You can see these different fonts in the image with the mum juggling and introvert guide to Christmas designs.
(Also, check out our full marketing typography guide for more on fonts and typefaces).
Our final thought on creative T-shirt design is around composition and layout.
We use a standard 11in x 11in grid for the basics T-shirt layouts. And we work mostly in Adobe Illustrator for layouts.
We tried one design in Photoshop (our recently added Gin and Tonic t-shirts started off with images of actual wine bottles).
But they didn’t work so well with the other graphics so we ended up drawing our wine bottles from scratch in Illustrator.
Some of the Print on Demand designs spec let you go bigger than this – especially the height, but we prefer to aim a little smaller. It’s easier to enlarge a design than to squeeze a design into a smaller space.

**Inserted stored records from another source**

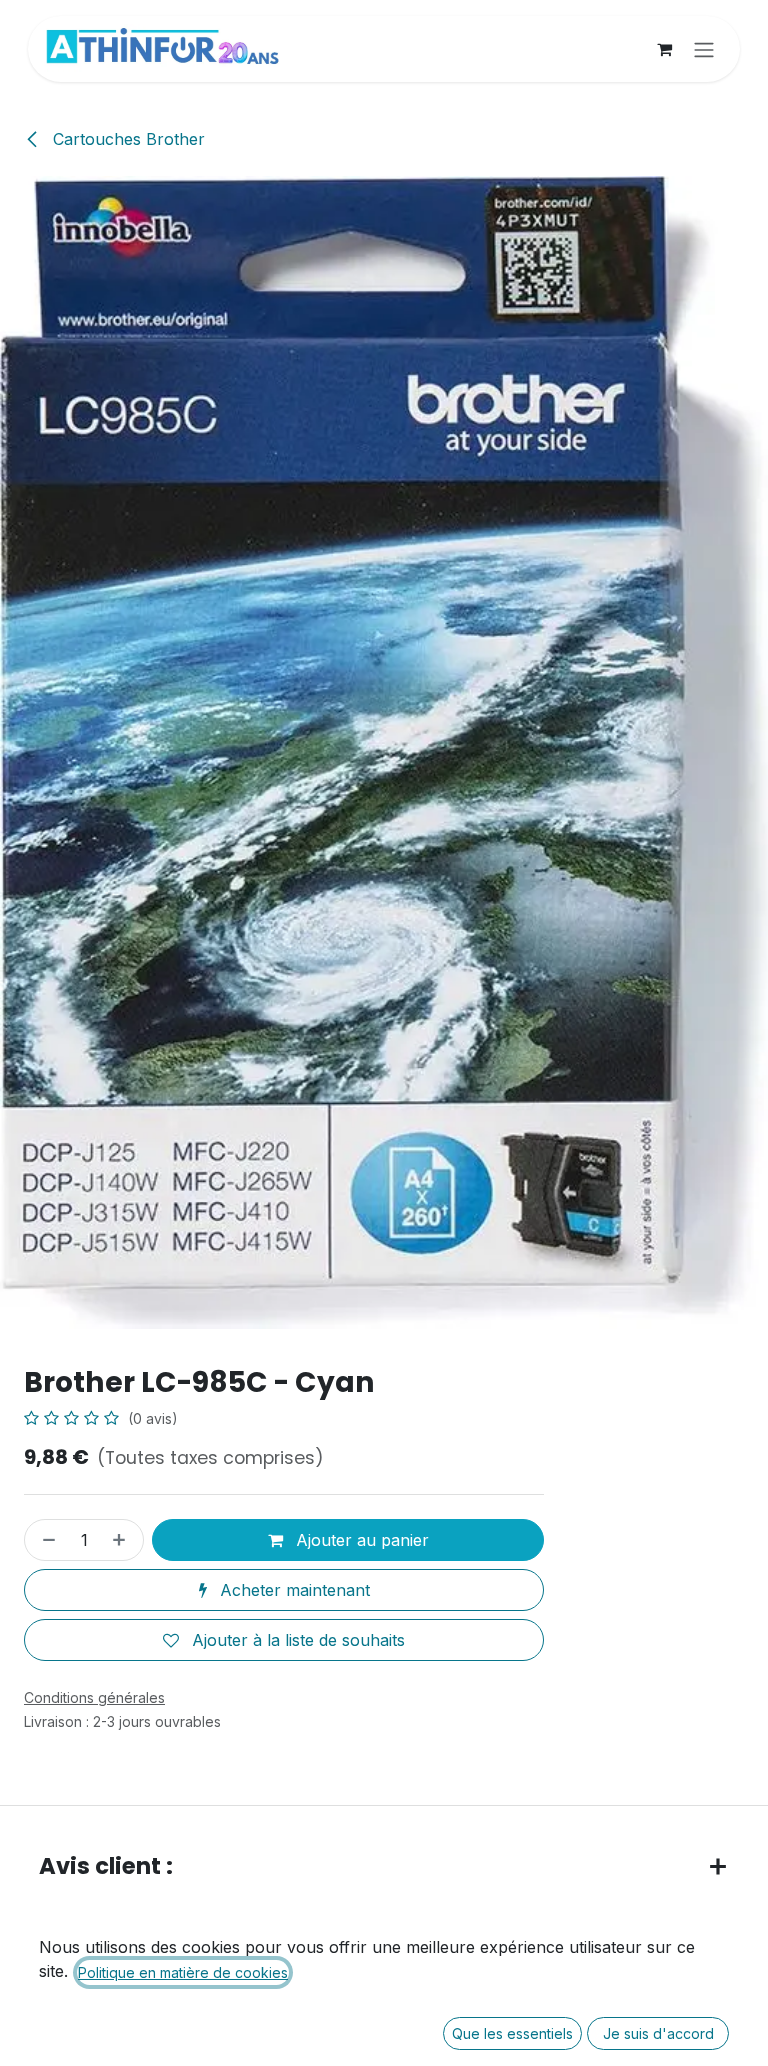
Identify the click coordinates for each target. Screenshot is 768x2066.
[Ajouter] (123, 1540)
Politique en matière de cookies (183, 1972)
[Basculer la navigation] (704, 49)
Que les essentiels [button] (512, 2033)
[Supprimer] (45, 1540)
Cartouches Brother (126, 139)
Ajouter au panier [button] (360, 1540)
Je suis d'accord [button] (658, 2033)
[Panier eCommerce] (664, 49)
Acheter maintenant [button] (292, 1590)
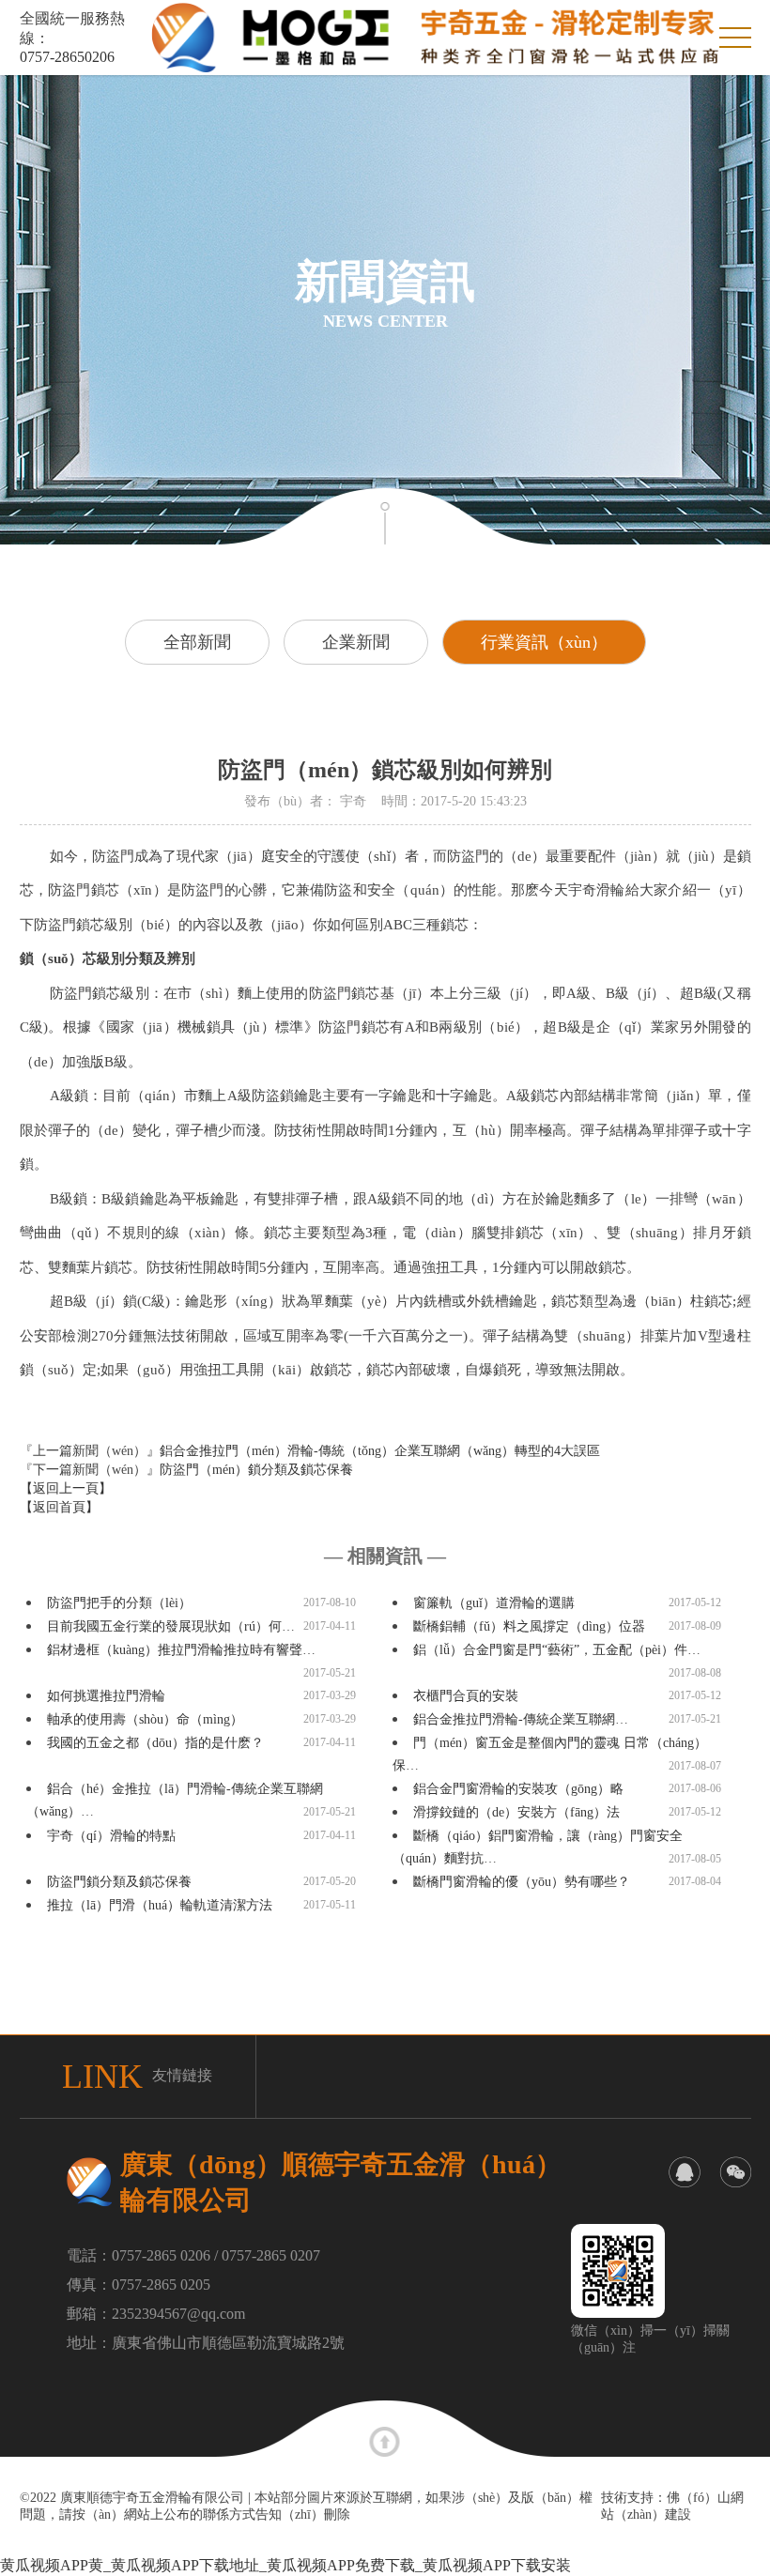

We mostly use the Snap to Grid function as this helps with a lot of alignment. Alignment is another topic we cover in our design principles guide.
The designs should be balanced for layout with images and fonts coming together. We also use the alignment tools in Illustrator a lot once we have the basic elements in place.
Images and text we try to centre align as a rule to give some balance. But only where there’s not a lot of text, as centre-aligned blocks of text are harder to read.
Conclusion - Creative T-shirt thinking
We hope these give you some ideas on how to apply design skills with actual products sold online.
It seems more artist oriented than Spreadshirt or Redbubble and it seems to offer a wider product range. But, it’s got a lot of different product specifications and that means a lot of resizing of our images to get them on the main range of products there.